2016-01-14 | アイヌ民族関連
北海道新聞 01/13 06:50、01/13 08:11 更新

1955年に斜里町で捕獲されたカワウソの毛皮と村上隆広さん
 【斜里】かつて道内にも生息した絶滅種のニホンカワウソ。61年前、道内で最後に姿が確認されたオホーツク管内斜里町で、知床財団と町立知床博物館が、カワウソを野生によみがえらせることができるかについて調査研究している。大陸のユーラシアカワウソが同一種と確認できれば、将来的には国内に放つことも考えられるが、カワウソが暮らせる自然環境をどう取り戻すかなどについての論議も必要になってくる。
 道内のカワウソは、アイヌ民族が狩猟の対象としていた。明治期から大正期にかけて年間数十~数百匹が主に毛皮用として乱獲された。すみかである河川周辺の自然破壊も重なり、1955年に斜里町で捕獲された1匹が道内最後の確認例だ。毛皮が知床博物館に保管されている。国内の哺乳類は、ほかにニホンオオカミとエゾオオカミ、コウモリ3種が絶滅している。

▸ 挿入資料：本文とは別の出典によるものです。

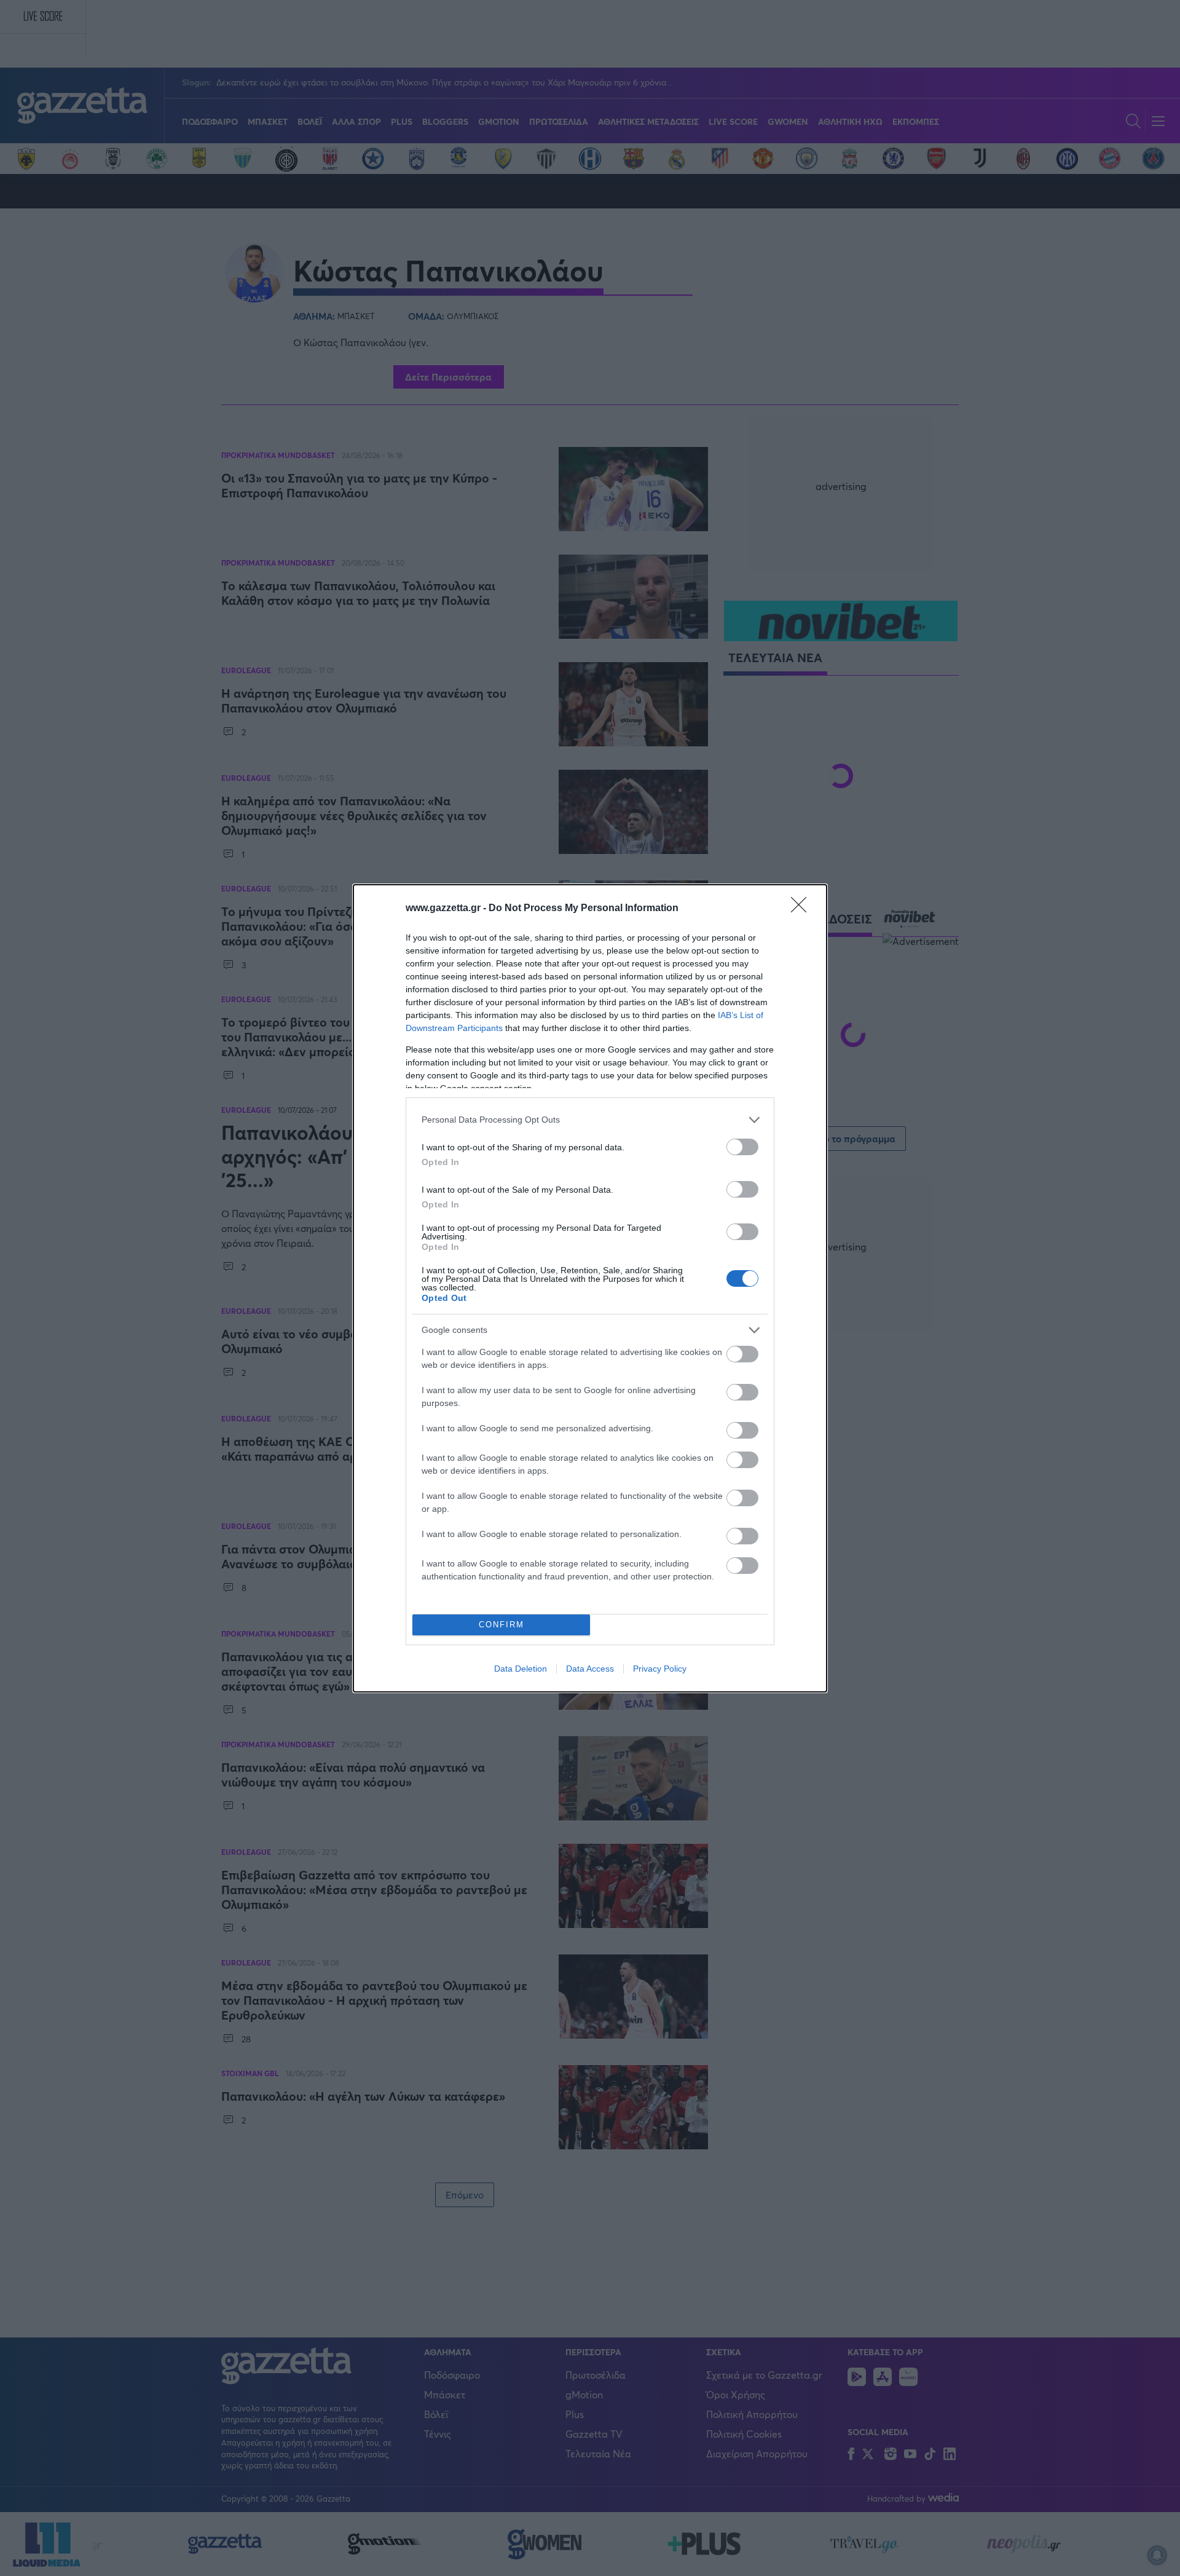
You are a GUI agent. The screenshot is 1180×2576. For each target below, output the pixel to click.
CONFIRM (501, 1624)
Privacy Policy (659, 1668)
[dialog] (590, 1288)
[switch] (742, 1147)
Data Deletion (520, 1668)
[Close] (802, 908)
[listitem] (590, 1119)
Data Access (590, 1668)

 斜里町は、知床国立公園内の農地跡に原生林をよみがえらせようとする「100平方メートル運動の森・トラスト」の一環で、多様な動物が生息できる環境づくりも探っている。カワウソの調査は、企業から寄付を受け、15年度まで5年間の計画で進めてきた。
 知床博物館の村上隆広学芸員(45)らは、ニホンカワウソと似たユーラシアカワウソが生息するロシアの沿海地方やサハリンなどで生息環境を調査。カワウソのふんや足跡を探したほか、餌場となる河川にどんな魚がいるかを調べた。
 村上学芸員は「知床をはじめ道内の失われた自然を、カワウソが生息できる元の姿に近づけるにはどうすればよいか、考えるきっかけになる」と話す。
 道内のカワウソの遺伝的特徴の分析も進めている。安藤元一(もとかず)ヤマザキ学園大教授(65)によると、ニホンカワウソは、大陸に生息するユーラシアカワウソの亜種とされるが、分類学上の詳しい関係は明らかになっていない。
 分析作業は北大が行っており、道東の遺跡から出土したカワウソの骨を、ユーラシアカワウソと比較する。安藤教授は「サハリンなどと近い道内は、ユーラシアカワウソとまったく同じ種のものがいた可能性も十分に考えられる」と話す。
 国内でトキの人工繁殖が始まった際、同一種である中国のトキを用いた。カワウソも同一種であれば、ユーラシアカワウソを国内で放つことに向けて遺伝面で条件が整うという。
■環境の回復も課題
 ただ、カワウソを再び野生化すると、一度バランスが崩れてしまった現在の生態系や、漁業など人間の生活にも影響する。豊かな自然環境の回復に向けて課題は多い。知床財団と知床博物館は今年3月、調査研究の報告をまとめる。
 知床の 世界自然遺産 登録の際、科学委員会委員長を務めた北大名誉教授、石城(いしがき)謙吉さん(81)=胆振管内安平町=は「カワウソは水辺の捕食者の中で最上位に位置する。そのカワウソがいない自然は冠を失い、自立しているとは言えない。復元は考えていくべきことで、知床が議論の発信地となってほしい」と期待する。